**Exercise description:**
Set the images aside and retype the whole listing exactly.

**Data extracts:**
#####

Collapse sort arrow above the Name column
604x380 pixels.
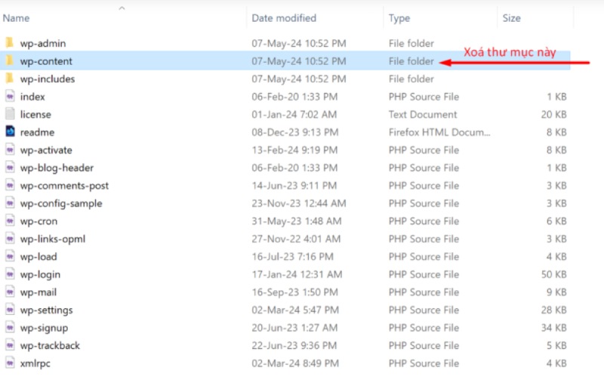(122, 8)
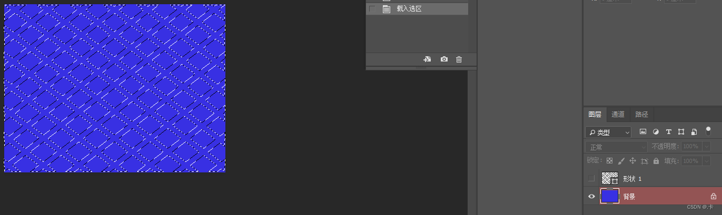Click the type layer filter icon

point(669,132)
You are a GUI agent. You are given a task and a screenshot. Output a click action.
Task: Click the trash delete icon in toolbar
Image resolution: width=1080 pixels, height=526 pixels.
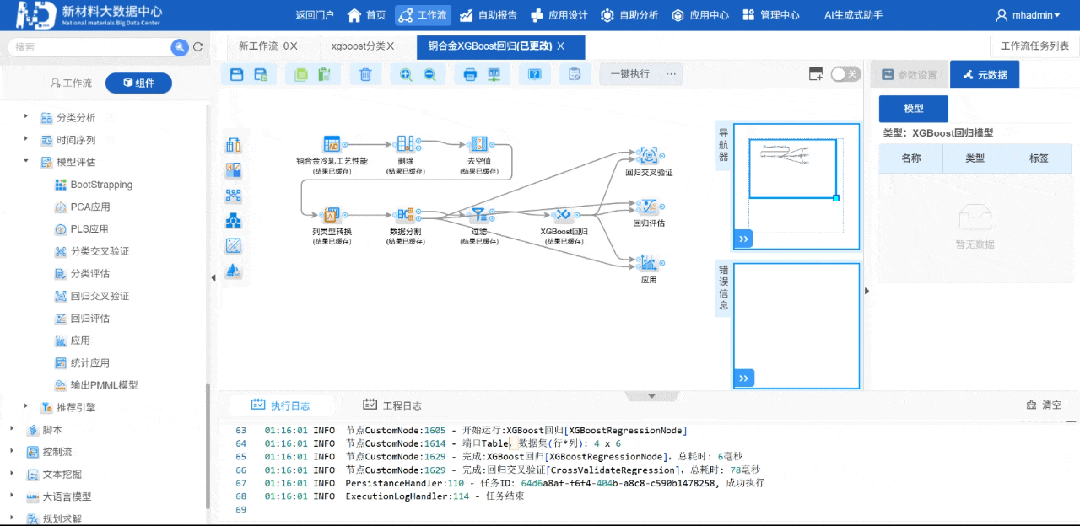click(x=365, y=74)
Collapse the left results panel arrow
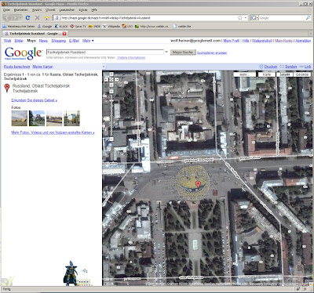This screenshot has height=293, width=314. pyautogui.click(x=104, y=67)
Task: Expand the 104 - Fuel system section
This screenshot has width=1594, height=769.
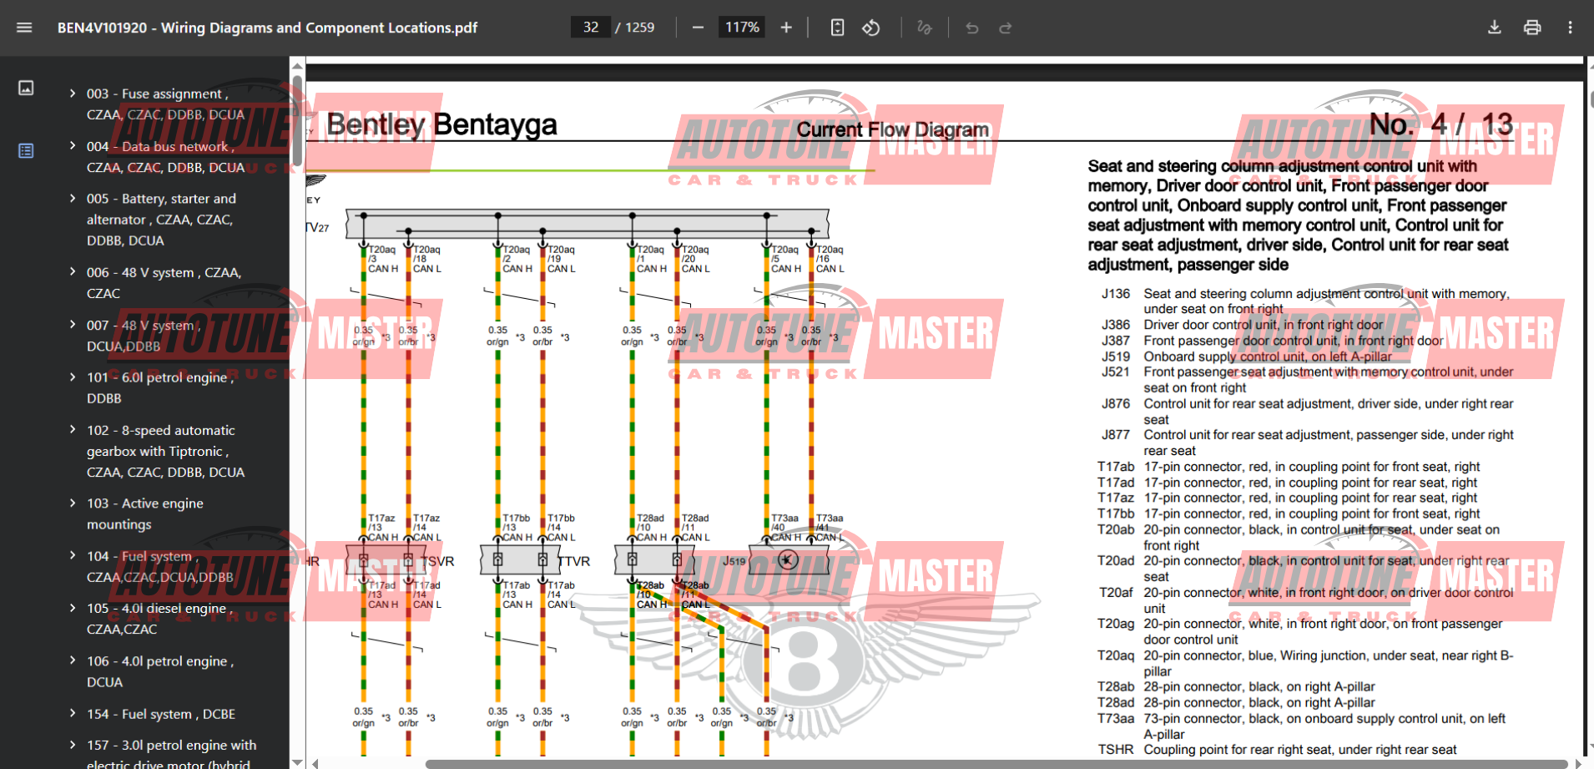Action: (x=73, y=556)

#####

**Your response:**
Collapse sort arrow above the Name column
604x380 pixels.
(122, 8)
Click the type layer filter icon

point(669,132)
You are a GUI agent. You are given a task and a screenshot. Output a click action.
Task: Click the trash delete icon in toolbar
Image resolution: width=1080 pixels, height=526 pixels.
click(x=365, y=74)
Collapse the left results panel arrow
This screenshot has height=293, width=314. pyautogui.click(x=104, y=67)
Task: Expand the 104 - Fuel system section
This screenshot has width=1594, height=769.
Action: (x=73, y=556)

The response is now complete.